• [Stored data]:
• • • • •

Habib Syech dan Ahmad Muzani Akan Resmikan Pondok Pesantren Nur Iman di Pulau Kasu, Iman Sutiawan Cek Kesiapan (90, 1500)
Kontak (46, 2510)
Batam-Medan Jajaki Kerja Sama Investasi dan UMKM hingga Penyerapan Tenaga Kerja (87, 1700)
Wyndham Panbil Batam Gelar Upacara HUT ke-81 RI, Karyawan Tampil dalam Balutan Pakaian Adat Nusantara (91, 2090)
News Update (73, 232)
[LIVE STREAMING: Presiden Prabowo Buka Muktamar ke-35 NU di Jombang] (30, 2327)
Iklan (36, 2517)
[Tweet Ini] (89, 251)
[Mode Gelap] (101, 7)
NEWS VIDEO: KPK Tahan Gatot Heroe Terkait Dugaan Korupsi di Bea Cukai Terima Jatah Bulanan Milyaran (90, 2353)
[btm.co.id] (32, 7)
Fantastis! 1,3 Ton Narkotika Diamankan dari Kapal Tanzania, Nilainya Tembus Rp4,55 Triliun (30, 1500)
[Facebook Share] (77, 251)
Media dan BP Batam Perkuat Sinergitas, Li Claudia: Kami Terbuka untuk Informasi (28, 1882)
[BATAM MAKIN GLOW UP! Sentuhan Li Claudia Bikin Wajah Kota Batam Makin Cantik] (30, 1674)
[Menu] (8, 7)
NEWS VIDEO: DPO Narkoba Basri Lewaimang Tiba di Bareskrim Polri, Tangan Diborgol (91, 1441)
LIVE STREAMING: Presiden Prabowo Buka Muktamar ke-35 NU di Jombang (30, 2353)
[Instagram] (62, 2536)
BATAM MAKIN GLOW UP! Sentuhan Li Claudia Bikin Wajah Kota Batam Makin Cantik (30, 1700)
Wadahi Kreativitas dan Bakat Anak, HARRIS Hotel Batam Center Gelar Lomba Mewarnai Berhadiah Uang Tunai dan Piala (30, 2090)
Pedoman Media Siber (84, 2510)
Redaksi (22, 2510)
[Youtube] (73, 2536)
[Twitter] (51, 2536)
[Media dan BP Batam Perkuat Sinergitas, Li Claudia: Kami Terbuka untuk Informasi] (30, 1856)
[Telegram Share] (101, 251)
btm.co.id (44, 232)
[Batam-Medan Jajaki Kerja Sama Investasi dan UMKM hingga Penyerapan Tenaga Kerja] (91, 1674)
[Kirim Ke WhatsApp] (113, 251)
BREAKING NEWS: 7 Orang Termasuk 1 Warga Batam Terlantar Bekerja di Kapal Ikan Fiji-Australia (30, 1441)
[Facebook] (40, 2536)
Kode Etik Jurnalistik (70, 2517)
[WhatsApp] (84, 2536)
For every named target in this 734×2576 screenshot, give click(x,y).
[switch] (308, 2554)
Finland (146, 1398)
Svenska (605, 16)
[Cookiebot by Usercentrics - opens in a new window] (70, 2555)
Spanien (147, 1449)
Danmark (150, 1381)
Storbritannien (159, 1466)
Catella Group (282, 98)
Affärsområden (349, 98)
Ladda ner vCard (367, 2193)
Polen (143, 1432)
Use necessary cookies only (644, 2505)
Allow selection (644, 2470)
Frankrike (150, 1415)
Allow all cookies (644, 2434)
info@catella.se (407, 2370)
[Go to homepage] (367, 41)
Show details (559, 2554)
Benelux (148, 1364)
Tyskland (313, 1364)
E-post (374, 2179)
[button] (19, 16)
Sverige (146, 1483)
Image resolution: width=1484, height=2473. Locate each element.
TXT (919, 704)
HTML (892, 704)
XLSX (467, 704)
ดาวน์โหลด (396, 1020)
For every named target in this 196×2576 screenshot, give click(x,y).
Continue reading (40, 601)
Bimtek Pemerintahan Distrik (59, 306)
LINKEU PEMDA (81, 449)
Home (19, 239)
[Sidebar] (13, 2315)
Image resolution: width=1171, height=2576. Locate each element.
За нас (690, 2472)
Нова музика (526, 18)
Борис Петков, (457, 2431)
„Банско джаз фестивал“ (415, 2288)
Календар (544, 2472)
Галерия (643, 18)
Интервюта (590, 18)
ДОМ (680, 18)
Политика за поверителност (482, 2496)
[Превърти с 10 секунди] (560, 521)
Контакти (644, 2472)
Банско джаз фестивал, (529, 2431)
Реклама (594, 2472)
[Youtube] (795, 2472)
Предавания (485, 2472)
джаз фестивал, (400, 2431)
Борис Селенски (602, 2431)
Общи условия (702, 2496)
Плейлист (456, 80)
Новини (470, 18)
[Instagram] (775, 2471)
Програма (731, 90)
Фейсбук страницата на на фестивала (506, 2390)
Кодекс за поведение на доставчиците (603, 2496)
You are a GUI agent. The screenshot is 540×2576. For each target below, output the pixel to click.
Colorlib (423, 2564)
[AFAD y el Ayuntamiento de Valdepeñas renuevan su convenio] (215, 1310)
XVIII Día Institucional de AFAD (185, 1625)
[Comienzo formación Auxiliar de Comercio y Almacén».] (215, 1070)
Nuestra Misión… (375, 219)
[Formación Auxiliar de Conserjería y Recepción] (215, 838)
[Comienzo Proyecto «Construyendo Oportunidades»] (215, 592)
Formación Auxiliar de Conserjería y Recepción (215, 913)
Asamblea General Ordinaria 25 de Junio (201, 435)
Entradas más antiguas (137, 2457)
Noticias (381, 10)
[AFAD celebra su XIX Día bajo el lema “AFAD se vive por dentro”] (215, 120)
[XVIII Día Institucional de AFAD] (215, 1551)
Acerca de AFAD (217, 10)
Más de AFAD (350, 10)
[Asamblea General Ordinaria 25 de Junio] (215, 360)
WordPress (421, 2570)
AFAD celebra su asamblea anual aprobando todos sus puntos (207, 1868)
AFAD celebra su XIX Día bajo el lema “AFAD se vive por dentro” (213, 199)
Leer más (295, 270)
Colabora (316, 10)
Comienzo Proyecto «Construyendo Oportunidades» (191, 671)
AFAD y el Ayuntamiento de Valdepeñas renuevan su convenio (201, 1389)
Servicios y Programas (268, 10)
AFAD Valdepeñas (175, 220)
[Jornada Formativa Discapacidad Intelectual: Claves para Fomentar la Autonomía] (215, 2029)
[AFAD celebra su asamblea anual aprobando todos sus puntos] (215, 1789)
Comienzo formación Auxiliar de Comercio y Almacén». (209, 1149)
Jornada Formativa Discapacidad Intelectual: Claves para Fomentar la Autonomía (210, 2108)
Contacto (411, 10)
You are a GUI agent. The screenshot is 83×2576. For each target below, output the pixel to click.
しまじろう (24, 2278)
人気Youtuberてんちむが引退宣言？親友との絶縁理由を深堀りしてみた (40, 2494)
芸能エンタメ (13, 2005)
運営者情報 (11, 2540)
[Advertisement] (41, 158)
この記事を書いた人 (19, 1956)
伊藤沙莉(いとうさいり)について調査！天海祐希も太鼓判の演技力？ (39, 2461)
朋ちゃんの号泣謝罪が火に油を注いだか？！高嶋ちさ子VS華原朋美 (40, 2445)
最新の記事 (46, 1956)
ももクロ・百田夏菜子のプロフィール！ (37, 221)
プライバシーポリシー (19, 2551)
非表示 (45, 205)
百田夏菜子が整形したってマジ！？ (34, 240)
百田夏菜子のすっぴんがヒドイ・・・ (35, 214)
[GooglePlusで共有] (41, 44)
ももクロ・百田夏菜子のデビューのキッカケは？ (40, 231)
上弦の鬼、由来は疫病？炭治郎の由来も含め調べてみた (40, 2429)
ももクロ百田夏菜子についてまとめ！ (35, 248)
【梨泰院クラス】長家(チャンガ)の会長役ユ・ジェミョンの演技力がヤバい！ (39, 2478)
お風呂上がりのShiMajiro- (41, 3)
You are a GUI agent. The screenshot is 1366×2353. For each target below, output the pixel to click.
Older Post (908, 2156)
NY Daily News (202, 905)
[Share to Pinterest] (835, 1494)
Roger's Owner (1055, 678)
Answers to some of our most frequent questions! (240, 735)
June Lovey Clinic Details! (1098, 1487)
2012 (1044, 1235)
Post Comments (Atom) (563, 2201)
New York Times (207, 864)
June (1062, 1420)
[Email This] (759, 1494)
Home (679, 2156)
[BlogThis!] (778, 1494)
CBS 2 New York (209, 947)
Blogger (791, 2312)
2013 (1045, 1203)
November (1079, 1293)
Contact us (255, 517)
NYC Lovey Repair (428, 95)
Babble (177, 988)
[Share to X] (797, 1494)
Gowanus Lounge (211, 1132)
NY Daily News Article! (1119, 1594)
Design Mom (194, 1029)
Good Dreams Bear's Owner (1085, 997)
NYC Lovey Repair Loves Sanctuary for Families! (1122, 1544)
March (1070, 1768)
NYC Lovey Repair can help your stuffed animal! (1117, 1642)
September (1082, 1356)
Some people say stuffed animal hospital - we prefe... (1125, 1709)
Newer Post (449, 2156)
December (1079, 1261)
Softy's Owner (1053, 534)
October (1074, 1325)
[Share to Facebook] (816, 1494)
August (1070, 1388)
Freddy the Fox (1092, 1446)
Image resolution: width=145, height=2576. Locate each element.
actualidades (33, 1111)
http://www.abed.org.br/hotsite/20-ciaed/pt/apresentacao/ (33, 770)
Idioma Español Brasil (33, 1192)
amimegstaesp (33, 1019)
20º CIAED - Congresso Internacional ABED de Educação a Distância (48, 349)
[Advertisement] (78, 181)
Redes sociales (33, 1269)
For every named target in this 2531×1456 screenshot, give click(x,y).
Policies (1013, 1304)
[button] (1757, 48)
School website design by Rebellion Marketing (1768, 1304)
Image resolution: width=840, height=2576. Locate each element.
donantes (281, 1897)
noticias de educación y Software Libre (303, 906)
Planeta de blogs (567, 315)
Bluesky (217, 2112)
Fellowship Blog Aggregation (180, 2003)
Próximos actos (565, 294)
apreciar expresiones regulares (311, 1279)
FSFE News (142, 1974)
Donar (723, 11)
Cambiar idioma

• • • • •

• [What the task asks]:
Those lines of the records that contain the string "each" should be identified and copied.

• [The answer]:
Image resolution: width=1484, height=2473. Locate each element.
Image resolution: width=1171, height=2576. Locate each element.
You are a GUI agent. The screenshot is 540×2576. For each target below, output the pixel to click.
You are a GUI agent. The screenshot is 83×2576. For each target below, output the pixel to click.
You are a GUI agent. The screenshot is 1366×2353. For each target below, output the pixel to click.
Image resolution: width=145, height=2576. Locate each element.
Image resolution: width=840, height=2576. Locate each element.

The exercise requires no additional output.